ADRANO. 02 gennaio 2020. La piazzetta di fronte la chiesa “Santa Maria degli Angeli” ha accolto il presepe vivente, realizzato da un comitato civico promotore che ha coinvolto associazioni, fedeli e cittadini.

All’insegna delle tradizioni e in sintonia con locali artigiani, adoperando materiali naturali, è stato ricostruito uno scenario rupestre e popolare.

Tanti particolari dettagli curati in team, dai costumi ai giochi di luce, dall’indimenticabile melodia della cornamusa al voler porre e riproporre alcune delle antiche maestranze. “Il progetto natalizio vuole essere – spiega Grazia La Naia, promotrice dell’evento – anche e soprattutto, l’inizio di un piano ben più esteso.

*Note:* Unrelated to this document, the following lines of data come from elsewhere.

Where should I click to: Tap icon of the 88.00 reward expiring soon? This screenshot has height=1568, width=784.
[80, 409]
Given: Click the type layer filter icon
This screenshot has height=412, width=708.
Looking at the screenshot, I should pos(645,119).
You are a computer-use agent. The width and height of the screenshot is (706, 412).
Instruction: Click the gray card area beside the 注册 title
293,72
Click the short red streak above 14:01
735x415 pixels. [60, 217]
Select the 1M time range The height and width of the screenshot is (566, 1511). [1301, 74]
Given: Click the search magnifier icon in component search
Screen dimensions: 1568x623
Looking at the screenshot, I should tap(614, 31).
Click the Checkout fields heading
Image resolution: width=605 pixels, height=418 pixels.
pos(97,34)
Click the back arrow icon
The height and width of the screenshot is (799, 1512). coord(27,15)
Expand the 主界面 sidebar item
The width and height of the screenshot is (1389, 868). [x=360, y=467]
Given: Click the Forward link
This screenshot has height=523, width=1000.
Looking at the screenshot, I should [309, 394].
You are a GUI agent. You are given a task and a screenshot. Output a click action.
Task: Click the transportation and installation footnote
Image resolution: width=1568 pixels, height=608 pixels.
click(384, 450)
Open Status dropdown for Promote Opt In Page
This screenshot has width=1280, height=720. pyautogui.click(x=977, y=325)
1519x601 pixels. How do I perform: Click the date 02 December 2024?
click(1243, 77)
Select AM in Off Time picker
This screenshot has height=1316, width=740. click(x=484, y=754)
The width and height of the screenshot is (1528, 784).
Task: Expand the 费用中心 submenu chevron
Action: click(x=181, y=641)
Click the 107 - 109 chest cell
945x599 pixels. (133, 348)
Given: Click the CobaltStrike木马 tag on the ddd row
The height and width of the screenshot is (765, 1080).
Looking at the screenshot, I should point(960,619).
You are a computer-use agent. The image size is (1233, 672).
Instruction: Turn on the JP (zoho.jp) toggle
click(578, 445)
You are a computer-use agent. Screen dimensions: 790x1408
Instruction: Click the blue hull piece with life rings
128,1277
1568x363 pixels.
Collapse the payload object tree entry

Il comitato civico che auspichiamo possa crescere sempre di più vorrebbe coinvolgere scuole, associazioni, parrocchie, cittadini e chi fosse interessato a fornire idee, suggerimenti, materiali e quant’altro possa esser utile al fine di creare eventi, non solo a Natale, ma, pure e in primo luogo, durante tutto l’anno, così da poter vivacizzare il nostro territorio, puntando alla riscoperta del patrimonio e, non da meno, alla rivalutazione delle bravure locali”.

Chi fosse interessato/a potrà contattare l’instancabile ideatrice, signora Grazia La Naia, all’indirizzo e-mail “lanaiagrazia21@gmail.com”.

La finalità principale del comitato è quella di fondere, in un tutt’uno, diverse potenzialità e creatività, senza limiti di sorta, così da poter realizzare tanto con poco e di qualità. Ogni maestria artigiana, ogni buona proposta, potranno quindi dare e creare.

Ben accetta anche la partecipazione di sponsor e di figure veterane nell’ambito delle arti, dell’artigianato e della conoscenza del nostro comprensorio. “Desidero ringraziare – aggiunge Grazia La Naia – il Comune di Adrano, nella figura del Sindaco Angelo D’Agate e degli Assessori Annarita Marcellino e Elio Arcoria, il signor Pippo Sapia, il cantautore e poeta Giacomo Pistone, tutti i bambini e le loro mamme che hanno intonato egregiamente più canti, il Corpo della locale Forestale e quanti hanno dimostrato di credere nel progetto”.